Swap "header" for "column" in the rows, starting with the line that contains "Screen dimensions: 1064x753" and going on through the line that contains "The image size is (1372, 894).", with everything else unchanged. Give back only those lines, and leave the pictures out.

## BEGIN DATASET

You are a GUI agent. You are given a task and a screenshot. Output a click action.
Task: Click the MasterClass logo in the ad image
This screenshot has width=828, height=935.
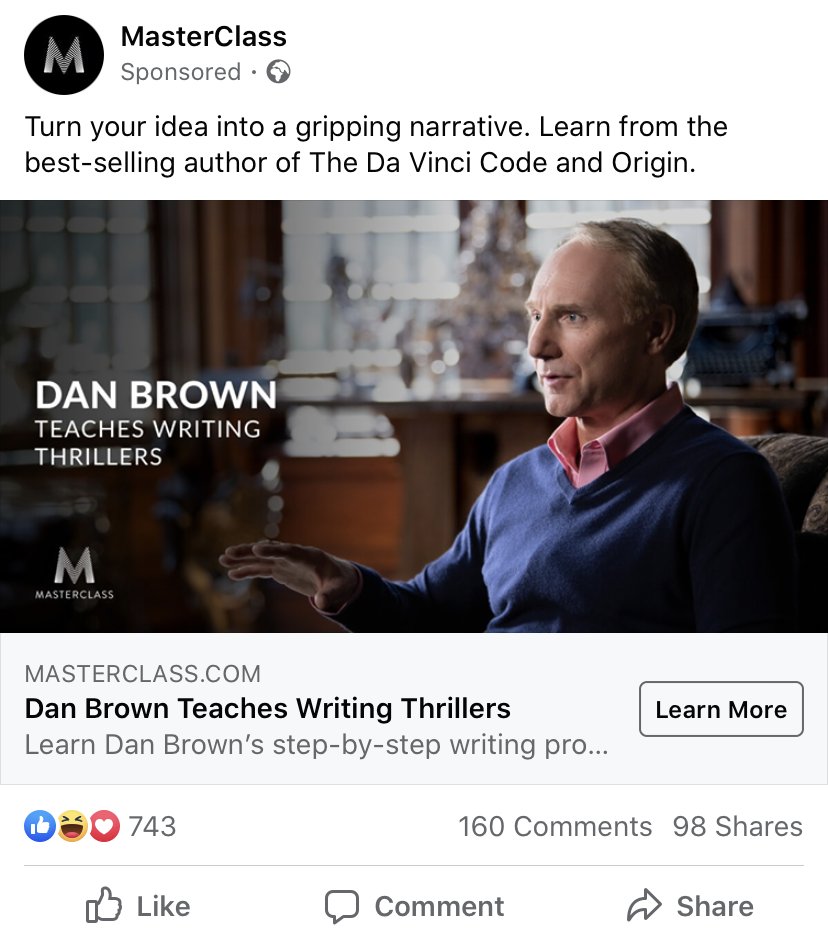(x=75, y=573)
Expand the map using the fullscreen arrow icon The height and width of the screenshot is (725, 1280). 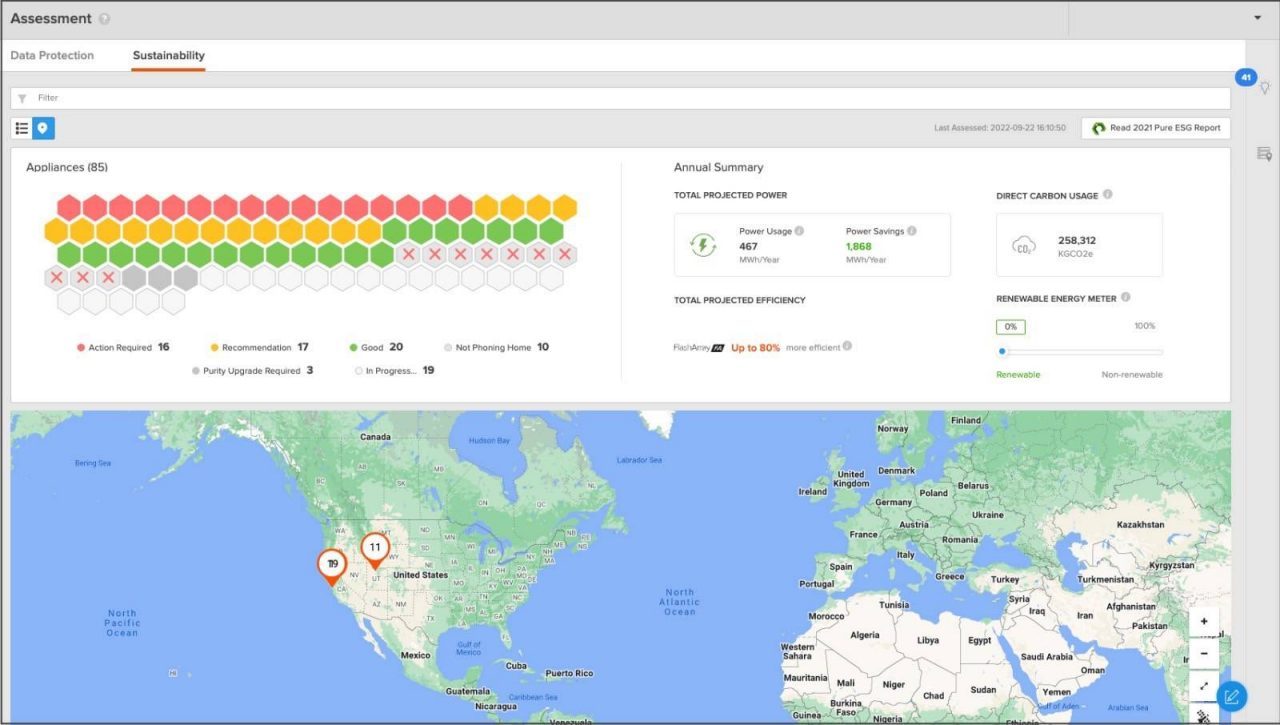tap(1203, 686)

## END DATASET
## BEGIN DATASET

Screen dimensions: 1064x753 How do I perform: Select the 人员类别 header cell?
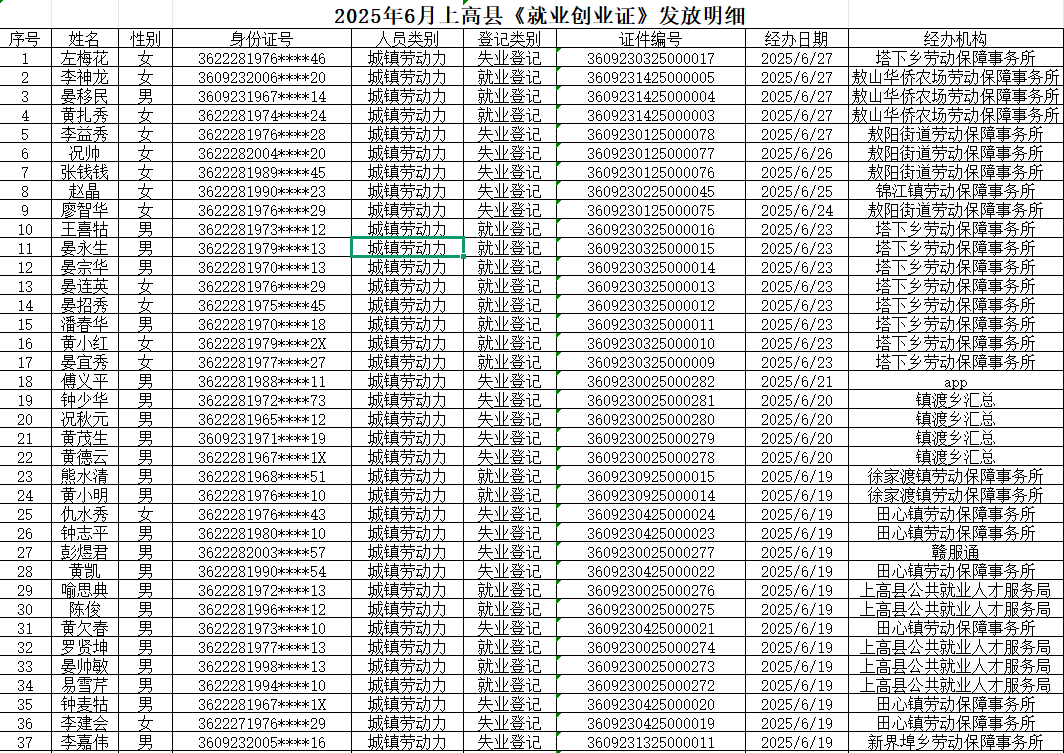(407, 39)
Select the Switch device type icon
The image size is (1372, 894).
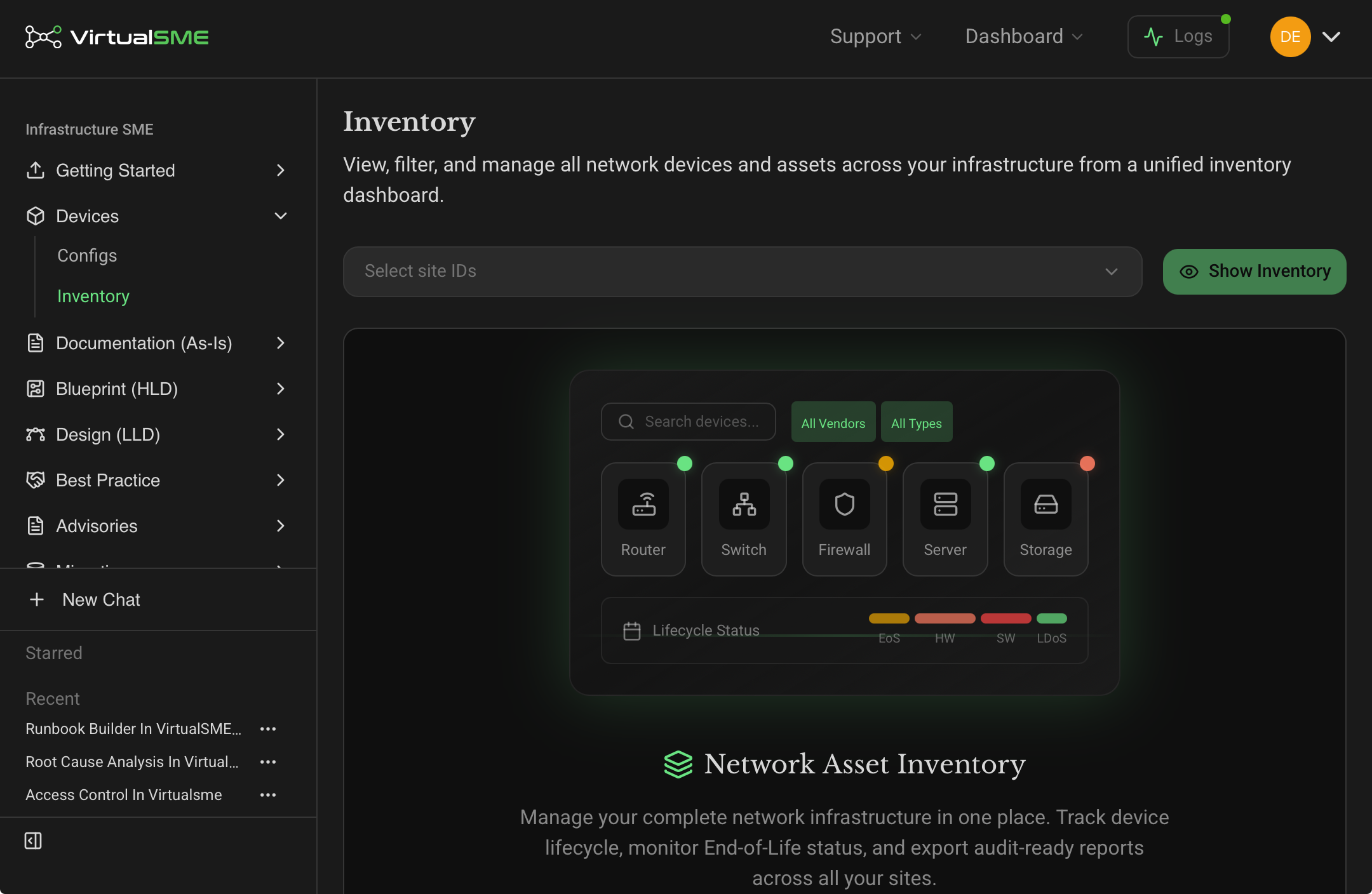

## END DATASET
## BEGIN DATASET

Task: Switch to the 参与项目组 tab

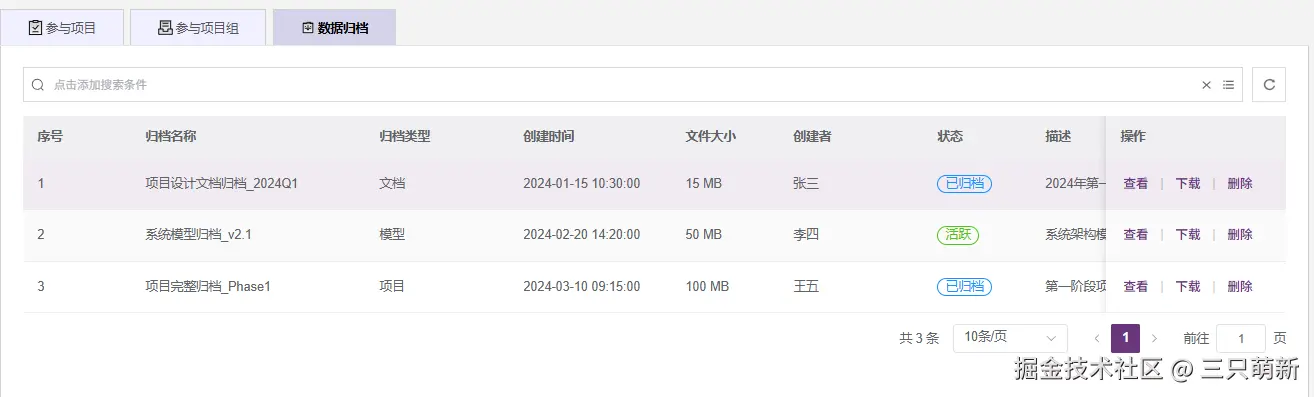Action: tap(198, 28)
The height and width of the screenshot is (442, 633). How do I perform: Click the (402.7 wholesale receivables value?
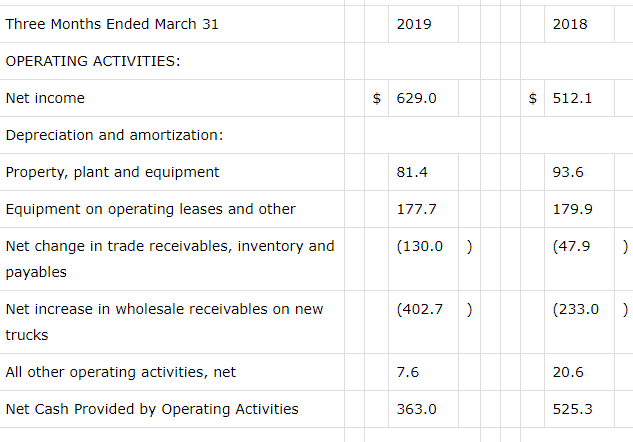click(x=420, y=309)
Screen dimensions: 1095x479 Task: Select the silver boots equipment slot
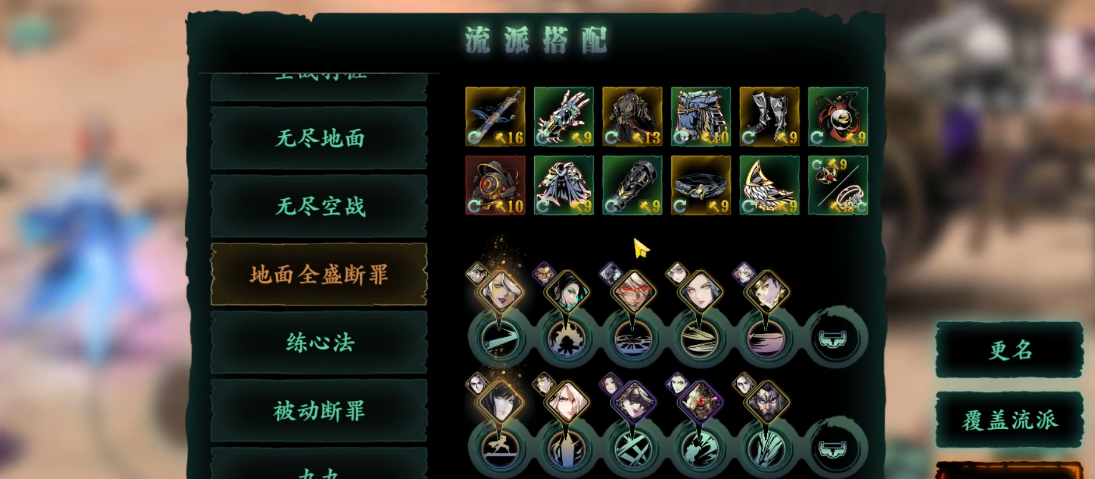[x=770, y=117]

## END DATASET

RESULT BELOW:
Screen dimensions: 1064x753 How do I perform: Select the 人员类别 column cell?
(407, 39)
Select the Switch device type icon
The image size is (1372, 894).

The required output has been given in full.